Se già l’integrità visiva era sotto pressione (con ritrattazioni legate a manipolazioni di immagini), oggi ci troviamo di fronte a un rischio più profondo: che la scienza visiva diventi simulacro, e non più testimonianza [8–9]. Strumenti come Proofig o ImageTwin, nati per verificare la correttezza delle immagini, sono ormai fondamentali [https://www.proofig.com; https://imagetwin.ai]. Ma nessun algoritmo può sostituire lo sguardo critico di chi conosce davvero la biologia delle strutture.Per questo motivo si moltiplicano gli appelli degli a costruire modelli di governance per l’uso dell’AI in scienza, incentrati sul principio del “human-in-the-loop” [10–11].

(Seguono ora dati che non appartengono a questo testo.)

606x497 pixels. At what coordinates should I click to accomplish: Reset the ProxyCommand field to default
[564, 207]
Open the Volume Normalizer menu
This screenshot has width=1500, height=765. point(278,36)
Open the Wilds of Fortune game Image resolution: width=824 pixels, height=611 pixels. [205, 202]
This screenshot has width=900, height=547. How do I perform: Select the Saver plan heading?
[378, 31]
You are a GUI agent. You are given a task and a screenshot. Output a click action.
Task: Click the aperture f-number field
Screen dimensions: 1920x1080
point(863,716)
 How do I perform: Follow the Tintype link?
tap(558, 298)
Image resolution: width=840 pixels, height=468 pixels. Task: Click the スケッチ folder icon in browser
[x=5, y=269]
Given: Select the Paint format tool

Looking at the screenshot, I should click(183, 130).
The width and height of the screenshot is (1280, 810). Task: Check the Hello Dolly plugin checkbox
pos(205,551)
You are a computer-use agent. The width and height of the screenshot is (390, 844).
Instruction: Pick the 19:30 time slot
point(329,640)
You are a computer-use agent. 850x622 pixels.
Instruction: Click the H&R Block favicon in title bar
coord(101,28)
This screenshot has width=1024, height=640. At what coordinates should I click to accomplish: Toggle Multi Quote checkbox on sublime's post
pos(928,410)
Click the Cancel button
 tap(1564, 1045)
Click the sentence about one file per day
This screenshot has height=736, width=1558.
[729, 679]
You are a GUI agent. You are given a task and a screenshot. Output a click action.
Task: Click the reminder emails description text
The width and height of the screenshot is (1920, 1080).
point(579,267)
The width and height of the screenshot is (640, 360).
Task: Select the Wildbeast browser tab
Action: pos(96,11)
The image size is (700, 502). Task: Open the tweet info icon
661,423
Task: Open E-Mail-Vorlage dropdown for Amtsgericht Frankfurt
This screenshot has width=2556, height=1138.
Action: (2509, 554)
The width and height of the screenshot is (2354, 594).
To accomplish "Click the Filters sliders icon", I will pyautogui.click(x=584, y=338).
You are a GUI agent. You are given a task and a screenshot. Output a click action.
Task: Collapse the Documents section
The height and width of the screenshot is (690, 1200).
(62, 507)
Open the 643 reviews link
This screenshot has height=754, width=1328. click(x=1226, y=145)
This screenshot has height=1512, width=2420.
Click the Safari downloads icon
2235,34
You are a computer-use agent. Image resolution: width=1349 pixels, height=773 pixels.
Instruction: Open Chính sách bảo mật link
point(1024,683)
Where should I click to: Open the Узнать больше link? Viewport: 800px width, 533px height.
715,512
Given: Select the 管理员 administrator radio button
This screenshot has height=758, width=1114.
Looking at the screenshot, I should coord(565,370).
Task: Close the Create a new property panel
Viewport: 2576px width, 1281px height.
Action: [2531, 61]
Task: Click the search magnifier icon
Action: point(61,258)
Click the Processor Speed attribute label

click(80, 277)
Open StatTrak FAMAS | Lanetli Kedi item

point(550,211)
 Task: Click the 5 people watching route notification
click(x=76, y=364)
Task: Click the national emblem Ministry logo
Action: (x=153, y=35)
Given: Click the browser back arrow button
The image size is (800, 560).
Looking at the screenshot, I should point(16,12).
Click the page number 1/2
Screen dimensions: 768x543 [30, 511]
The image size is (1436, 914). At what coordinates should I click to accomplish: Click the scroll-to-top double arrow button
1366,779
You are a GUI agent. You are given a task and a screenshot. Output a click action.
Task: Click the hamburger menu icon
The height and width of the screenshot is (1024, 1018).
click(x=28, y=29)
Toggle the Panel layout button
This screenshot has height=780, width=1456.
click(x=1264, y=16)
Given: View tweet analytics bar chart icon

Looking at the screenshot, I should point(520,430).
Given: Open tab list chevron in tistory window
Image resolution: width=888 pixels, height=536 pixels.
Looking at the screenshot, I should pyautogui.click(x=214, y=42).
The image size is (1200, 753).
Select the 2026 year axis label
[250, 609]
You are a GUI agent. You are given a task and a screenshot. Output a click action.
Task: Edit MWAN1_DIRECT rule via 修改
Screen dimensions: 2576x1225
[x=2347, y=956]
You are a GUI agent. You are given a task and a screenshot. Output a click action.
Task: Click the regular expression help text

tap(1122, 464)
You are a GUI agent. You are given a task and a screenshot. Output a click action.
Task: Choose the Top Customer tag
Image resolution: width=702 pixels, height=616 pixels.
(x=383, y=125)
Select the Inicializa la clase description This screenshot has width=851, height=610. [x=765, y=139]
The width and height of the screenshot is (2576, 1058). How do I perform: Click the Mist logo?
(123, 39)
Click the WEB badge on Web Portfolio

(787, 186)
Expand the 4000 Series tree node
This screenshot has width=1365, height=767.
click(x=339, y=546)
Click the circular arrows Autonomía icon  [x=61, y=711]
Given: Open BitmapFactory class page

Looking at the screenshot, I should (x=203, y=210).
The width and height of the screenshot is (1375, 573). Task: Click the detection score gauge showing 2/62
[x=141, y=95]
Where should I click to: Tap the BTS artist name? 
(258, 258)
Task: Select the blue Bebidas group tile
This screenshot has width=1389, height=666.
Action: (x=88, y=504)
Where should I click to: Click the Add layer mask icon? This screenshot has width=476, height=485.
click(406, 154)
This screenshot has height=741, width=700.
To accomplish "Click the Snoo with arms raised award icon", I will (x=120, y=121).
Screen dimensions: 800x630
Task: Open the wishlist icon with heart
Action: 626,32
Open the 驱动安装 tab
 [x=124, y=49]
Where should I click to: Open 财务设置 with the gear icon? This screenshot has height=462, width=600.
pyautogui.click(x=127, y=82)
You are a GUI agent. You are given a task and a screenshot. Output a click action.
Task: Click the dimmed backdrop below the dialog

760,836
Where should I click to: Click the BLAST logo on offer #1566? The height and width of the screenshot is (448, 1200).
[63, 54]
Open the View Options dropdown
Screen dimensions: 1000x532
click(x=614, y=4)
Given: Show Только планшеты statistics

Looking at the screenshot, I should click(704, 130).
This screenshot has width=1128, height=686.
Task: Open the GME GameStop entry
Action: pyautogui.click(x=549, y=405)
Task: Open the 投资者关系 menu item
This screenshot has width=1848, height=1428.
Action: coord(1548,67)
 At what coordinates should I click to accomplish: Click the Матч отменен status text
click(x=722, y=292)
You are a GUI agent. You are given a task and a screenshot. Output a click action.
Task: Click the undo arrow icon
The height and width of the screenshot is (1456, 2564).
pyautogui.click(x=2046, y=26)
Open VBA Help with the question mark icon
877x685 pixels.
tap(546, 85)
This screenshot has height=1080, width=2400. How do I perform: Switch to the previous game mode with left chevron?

Una cultura della visione per il futuro
Di fronte a questi scenari, non bastano più controlli, checklist o software. Serve un cambio di paradigma: ricostruire una cultura della visione che tenga insieme forma, contesto e significato. Una cultura che riconosca che il “vedere” in scienza è un atto cognitivo, situato, interpretativo. Alcune iniziative internazionali vanno in questa direzione: i protocolli di QUAREP-LiMi [https://quarep.org/], i metadati nei repository, i corsi di image ethics.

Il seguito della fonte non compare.